Warning: This process is not impervious. If the source data is available, it’s possible for a user to correlate data to the pseudonymized version.

The Pseudonymizer currently uses HMAC(SHA256) to mutate fields that shouldn’t be textually exported. This ensures that:

  • the end-user of the data source cannot infer/revert the pseudonymized fields
  • the referential integrity is maintained


To configure the pseudonymizer, you need to:

  • Provide a manifest file that describes which fields should be included or pseudonymized (example manifest.yml file). A default manifest is provided with the GitLab installation. Using a relative file path will be resolved from the Rails root. Alternatively, you can use an absolute file path.
  • Use an object storage and specify the connection parameters in the pseudonymizer.upload.connection configuration option.

Read more about using object storage with GitLab.

For Omnibus installations:

  1. Edit /etc/gitlab/gitlab.rb and add the following lines by replacing with the values you want:

    gitlab_rails['pseudonymizer_manifest'] = 'config/pseudonymizer.yml'
    gitlab_rails['pseudonymizer_upload_remote_directory'] = 'gitlab-elt' # bucket name
    gitlab_rails['pseudonymizer_upload_connection'] = {
      'provider' => 'AWS',
      'region' => 'eu-central-1',
      'aws_access_key_id' => 'AWS_ACCESS_KEY_ID',
      'aws_secret_access_key' => 'AWS_SECRET_ACCESS_KEY'
    Note: If you are using AWS IAM profiles, be sure to omit the AWS access key and secret access key/value pairs.
    gitlab_rails['pseudonymizer_upload_connection'] = {
      'provider' => 'AWS',
      'region' => 'eu-central-1',
      'use_iam_profile' => true
  2. Save the file and reconfigure GitLab for the changes to take effect.

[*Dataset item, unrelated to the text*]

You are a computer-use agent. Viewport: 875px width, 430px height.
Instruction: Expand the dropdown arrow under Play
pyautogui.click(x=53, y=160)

For installations from source:

  1. Edit /home/git/gitlab/config/gitlab.yml and add or amend the following lines:

      manifest: config/pseudonymizer.yml
        remote_directory: 'gitlab-elt' # bucket name
          provider: AWS
          aws_access_key_id: AWS_ACCESS_KEY_ID
          aws_secret_access_key: AWS_SECRET_ACCESS_KEY
          region: eu-central-1
  2. Save the file and restart GitLab for the changes to take effect.


You can optionally run the pseudonymizer using the following environment variables:

  • PSEUDONYMIZER_OUTPUT_DIR - where to store the output CSV files (defaults to /tmp)
  • PSEUDONYMIZER_BATCH - the batch size when querying the DB (defaults to 100000)
## Omnibus
sudo gitlab-rake gitlab:db:pseudonymizer

## Source
sudo -u git -H bundle exec rake gitlab:db:pseudonymizer RAILS_ENV=production

This will produce some CSV files that might be very large, so make sure the PSEUDONYMIZER_OUTPUT_DIR has sufficient space. As a rule of thumb, at least 10% of the database size is recommended.

After the pseudonymizer has run, the output CSV files should be uploaded to the configured object storage and deleted from the local disk.